Lo confieso: nunca conseguí que mi abuela fuese heliocéntrica. Era imposible convencerla de que la Tierra giraba alrededor del sol, en vez de ser al contrario, como parece obvio. Al final, un día, cuando se cansó de oír mis explicaciones, me acabó diciendo que sería como yo decía pero, para lo que de veras importaba, era el sol el que daba vueltas por el cielo.
Luego fui yo el que se instruyó un poco más y descubrí que quizás Einstein y su relatividad le hubiesen dado la razón a mi abuela, pues desde su punto de vista, y para la clase de Universo que ella manejaba, el geocentrismo resultaba mucho más eficiente.

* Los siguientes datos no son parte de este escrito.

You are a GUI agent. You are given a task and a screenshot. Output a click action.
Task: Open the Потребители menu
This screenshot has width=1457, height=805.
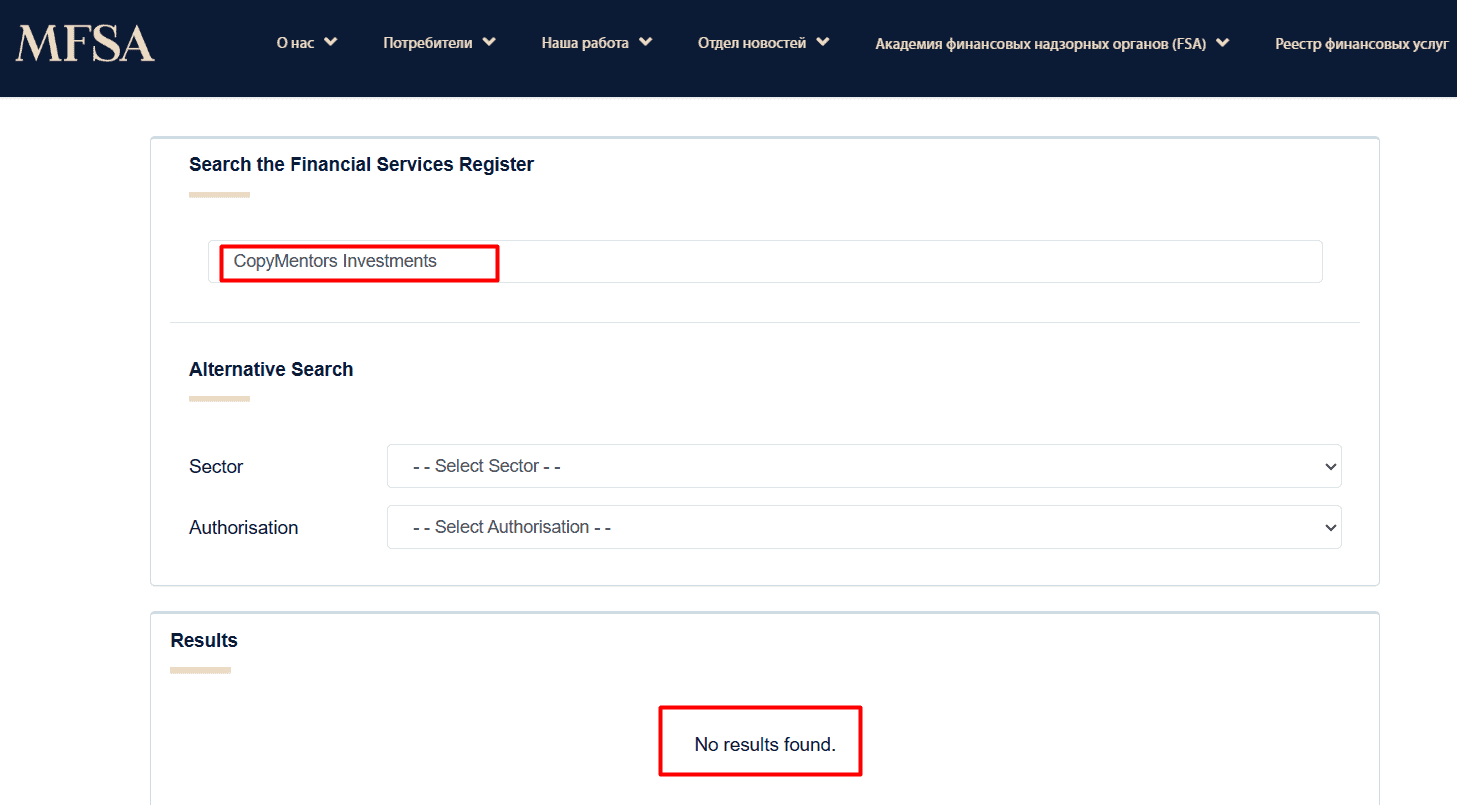[428, 43]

Pues bueno: después de aquellas discusiones de hace tantos años me entero el otro día en un programa nocturno de Radio Nacional de que la circunferencia de la Tierra es variable, ¡nada menos!, y que su radio real, el que de veras nos importa en la vida diaria, depende del precio del petróleo.
Resulta que unos economistas checos han calculado que por cada dólar que sube el precio del petróleo, el radio de la Tierra aumenta cien kilómetros a nivel económico, y que las distancias reales, las que deben tener en cuenta los departamentos de logística de las empresas en sus gráficos de deslocalización, exportación e importación se miden en esta clase de kilómetros dolarizados, y no en los de toda la vida, de los que tienen mil metros.
Cuando sube el precio del petróleo, el tamaño efectivo del planeta aumenta, y resulta menos rentable destruir puestos de trabajo aquí para llevárselos a Corea o a Turquía, sobre todo si se piensa traer aquí de nuevo lo que se produzca para vendélo a cien veces su coste. Cuando el petróleo baja, la Tierra encoge y todo queda más cerca, por lo que es más rentable invertir en turismo, o dedicar esfuerzos al comercio.
Por eso, cuando veamos subir el precio del barril, porque lo veremos y muy pronto, quizás no tengamos que ser tan pesimistas, porque lo mismo que nos costará más a nosotros llenar el depósito de la furgoneta, también le costará más, mucho más, al que trae las alubias de Argentina, los garbanzos de México, los juguetes de China y las maquinillas de afeitar de Filipinas.
Cuando la Tierra se agranda sale más rentable producir aquí y además, se contamina menos. Cuando la Tierra se agranda, la distancia pesa más en la mezcla de variables que determinan una decisión. Así que quizás, mira tú por dónde, un salvaje encarecimiento de la energía sea, contra todo pronóstico, una forma de salvación, sobre todo para los que vivimos en zonas a las que la globalización ha hundido en la ruina, la irrelevancia y la perpetua falta de competitividad con gente, dicho sea de paso, a la que no se exige que cumpla las mismas normas que nosotros cumplimos.